It can be seen that the saturation current of FinFETs with 160 nm are higher than that of conventional HEMT device at VG = 2 V. The phenomenon mainly stems from the reduction of the source access resistance.[10] While the formation of AlGaN/GaN nano-fins only in the gate opening was reported, the source access region appears as a more ideal source access resistance and the saturation current increases obviously.[11] Transconductance characteristics curves are shown in Fig. 2(b). It can be seen that transconductance peaks of the 120 nm, 140 nm, and 160 nm FinFET devices are larger than the conventional HEMT, because the control ability of the gate to the channel carrier is enhanced by the tri-gate structure of FinFET. As the fin width decreases, the transconductance peak increases, but the transconductance peaks of 120 nm and 100 nm FinFETs devices is significantly reduced, which can be attributed to the influence of the etching damage on the gate sidewall, and the mobility of electrons in the channel is reduced obviously in narrow-fin-width devices. While tetramethylammonium hydroxide (TMAH) solution was used in sidewall wet etch and made damage-free sidewall surface of fin.[4]
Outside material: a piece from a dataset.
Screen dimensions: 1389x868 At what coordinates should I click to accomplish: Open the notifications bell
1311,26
Figure 3 shows the DC characteristics of conventional HEMT and recessed-gate FinFETs, in which the etch depth of recessed gate is 5 nm. It can be seen that the threshold voltage values of both the conventional device and the FinFET device after the recessed-gate etching are shifted positively. The thickness of AlGaN barrier layer under the gate is reduced by recessed-gate etching process, so that the Schottky depletion is enhanced and the polarization effect of the heterojunction becomes weaker, which results in the decrease of the 2DEG concentration.[12] Therefore, the recessed-gate etching causes the device threshold voltage to shift positively. The threshold voltage variation and the specific transconductances change are presented in Table 1.
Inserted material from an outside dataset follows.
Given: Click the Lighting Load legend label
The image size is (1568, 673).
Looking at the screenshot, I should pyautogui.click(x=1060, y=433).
Fig. 3. (color online) DC characteristics of (a) C-HEMT and (b) FinFETs with recessed gate.
Table 1.

Threshold voltage and transconductance of C-HEMT and recessed-gate FinFETs.

.

With the fin width increasing, both the variation of threshold voltage and the transconductance after recessed-gate etching increase. FinFET has triple gate electrode structure, including a top gate and two side gates, with depletion occurring in both lateral and vertical directions. After recessed-gate etching, the threshold voltage of device shifts positively and the transconductance increases. As the fin width decreases, the depletion effect of the side gate of the FinEFT device has been enhanced, which results in a lower contribution of the top gate to the channel after recessed-gate etching. Therefore, the larger the fin width is, the greater the improvement of transconductance and positive shift of the threshold voltage are after recessed-gate etching.
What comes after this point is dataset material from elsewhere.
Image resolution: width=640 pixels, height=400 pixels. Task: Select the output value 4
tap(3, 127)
4. Simulation and modeling

Simulation software Silvaco is used to investigate the effect of fin width and recessed depth on the characteristics of FinFETs. Transfer characteristics of the recessed-gate FinFETs with different fin widths at VDS = 10 V are depicted in Fig. 4, where the etch depth is 5 nm. Compared to the experimental results, the simulation results agree with the transfer characteristic of the recessed-gate with different fin widths. It is found that the saturation current of the 100 nm FinFET at VG = 2 V is much lower than simulation results, which can be attributed to the etching damage of the gate sidewall.

Fig. 4. (color online) Transfer characteristics of recessed-gate FinFETs at VDS = 10 V (Wfin = 100, 120, 140, and 160 nm): (a) simulation data and (b) experimental data.

In the experiment, the nanowire channel was performed by using Cl2 plasma dry etching in ICP system with 10 W bias power, and the recessed-gate etching was performed on the AlGaN barrier layer of devices in ICP system with 7 W bias power. The depth of the etched nanowire channel is deeper and the etching is performed at a relative high power, so the etching rate is fast, the depth of the recessed-gate is shallow, lower power etching is conducted, and the rate etching is slow with low etching damage. Moreover, the shallow recessed depth of 5 nm under the gate could avoid the impact of severe etching damage on channel mobility, and the saturation current is determined by electron mobility and the 2DEG density in specific device structure.[13] Therefore, the recessed-gate etching damage does not show significant behavior, i.e., the reduction in saturation current is not significant.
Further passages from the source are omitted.